Sería un héroe si formara parte del ejército, de la Guardia Civil, de las distintas policías y servicios de seguridad que se encuentran en la primera línea, allí donde la exposición al contagio entra en el sueldo. Denostados desde hace muchos años por un malintencionado pacifismo, levantan hospitales de campaña, organizan avituallamientos, montan camas, cargan colchones, distribuyen material médico, desinfectan residencias de ancianos y hacen todo aquello que sea menester para defendernos de la pandemia. Pero no soy un héroe porque contemplo su gesta desde mi hogar, protegido de todo peligro.

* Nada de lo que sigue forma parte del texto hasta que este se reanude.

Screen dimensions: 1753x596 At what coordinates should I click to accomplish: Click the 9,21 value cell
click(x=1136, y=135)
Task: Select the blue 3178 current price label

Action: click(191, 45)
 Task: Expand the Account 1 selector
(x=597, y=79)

Sería un héroe si estuviese encargado de fregar los suelos de las UCIs, de pasar una escoba por los larguísimos pasillos de IFEMA, de vaciar las papeleras y las bolsas de residuos en las clínicas y asilos. Lo sería si tuviese que limpiar y vestir a esos ancianos confinados en algún geriátrico, darles de comer, cambiarles las sábanas, amortajarles, portar sus féretros… Pero no soy un héroe, entre otras cosas porque perdí a mis padres hace años y no tengo una sola persona mayor a mi cargo.

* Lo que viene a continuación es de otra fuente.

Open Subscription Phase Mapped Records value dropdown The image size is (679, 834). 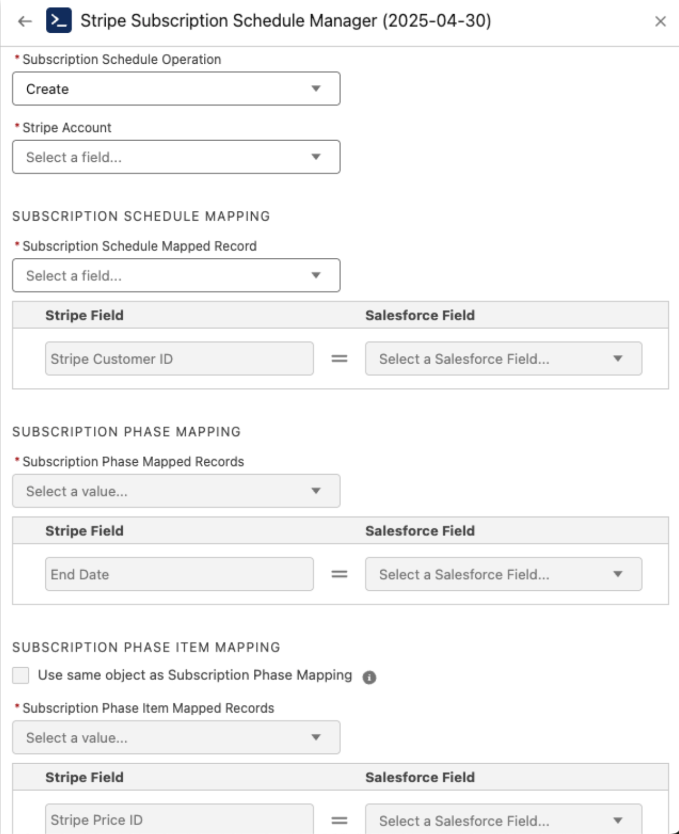176,491
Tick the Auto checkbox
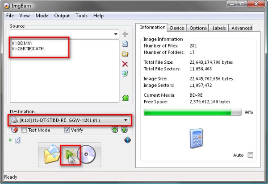This screenshot has height=184, width=268. coord(250,155)
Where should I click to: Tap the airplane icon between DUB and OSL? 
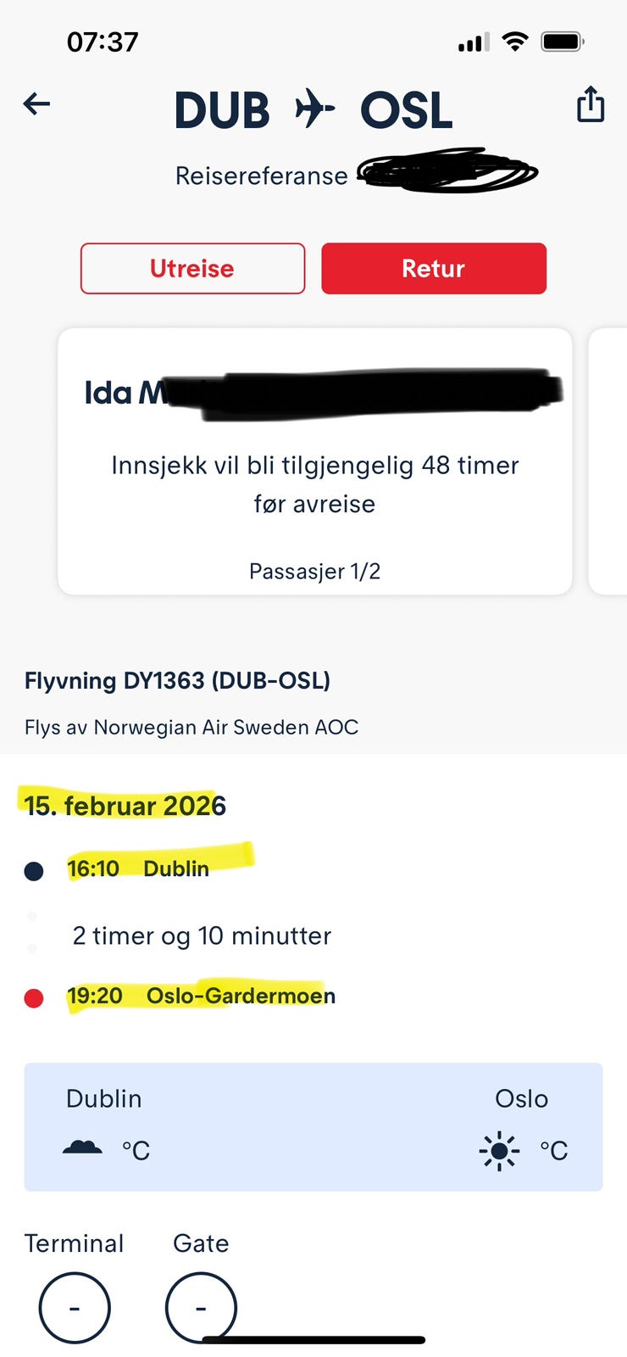coord(314,109)
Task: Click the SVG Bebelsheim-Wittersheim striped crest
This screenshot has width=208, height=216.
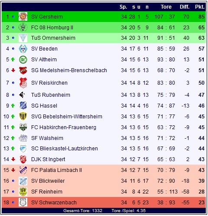Action: coord(23,116)
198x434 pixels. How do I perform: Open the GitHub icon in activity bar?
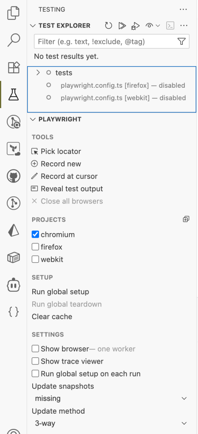13,176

Sería un héroe si hubiese estudiado Medicina, enfermería o cualquier otra destreza sanitaria. Un héroe si tuviera ocasión de apretar con mis manos enguantadas las de los infectados, sonreírles por debajo de una mascarilla, preguntarles su nombre, interesarme por su historia, compartir con ellos el pavor ante la muerte que ronda de lecho en lecho, telefonear a sus familiares para darles la peor de las noticias. Pero no, no soy un héroe porque no encuentro ningún salvoconducto que me permita salir de casa, alejarme por un momento de los míos para consolar a los enfermos, para acompañar a los moribundos.

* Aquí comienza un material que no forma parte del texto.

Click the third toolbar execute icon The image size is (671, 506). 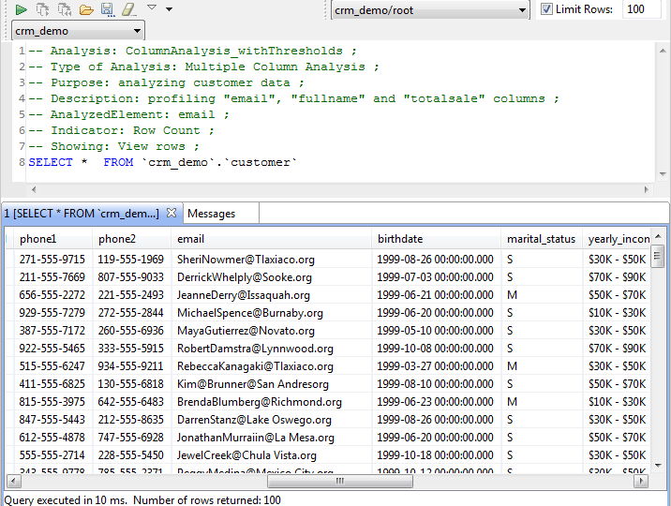coord(65,9)
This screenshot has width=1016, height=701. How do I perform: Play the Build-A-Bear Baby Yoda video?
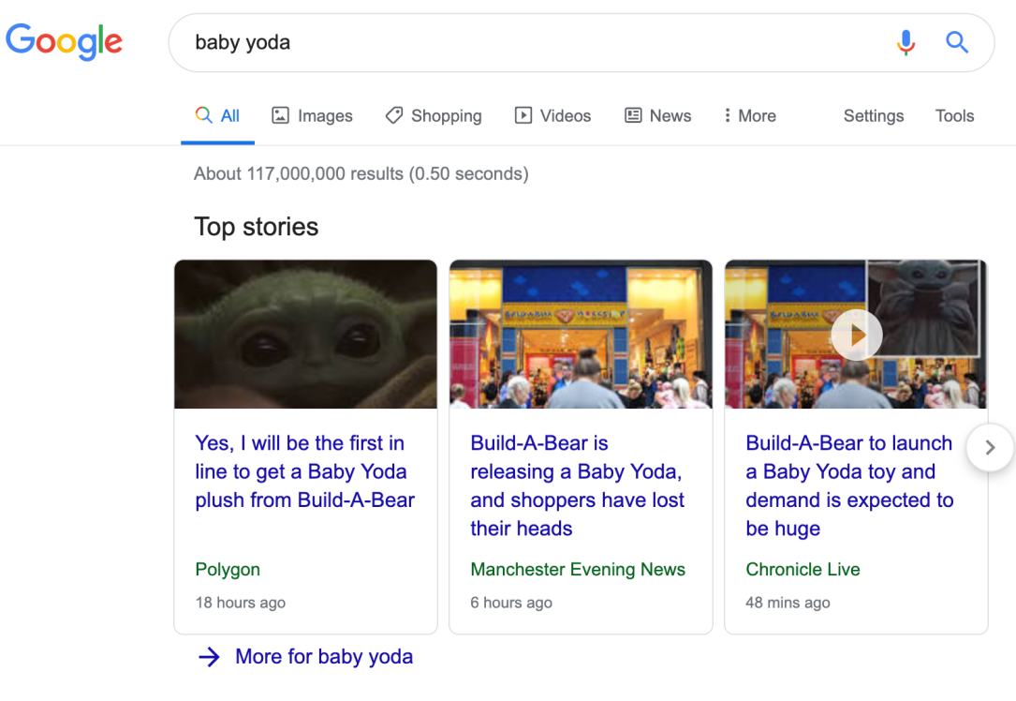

A cambio de esta falta de heroísmo, ¿qué podría ofrecer, qué podría aportar? Mi silencio reflexivo, el propósito de no protestar, mi sonrisa, el propósito de que este encierro nos haga mejores a cada uno de los miembros de esta familia, mi reflexión, el propósito de que esta trágica experiencia nos humanice, mi renuncia, el propósito de otorgar a las cosas su auténtica jerarquía, mi oración, el propósito de que mi ángel de la guarda lleve a la cabecera de cada enfermo algo de consuelo. Y con tan poco, no puedo ser un héroe.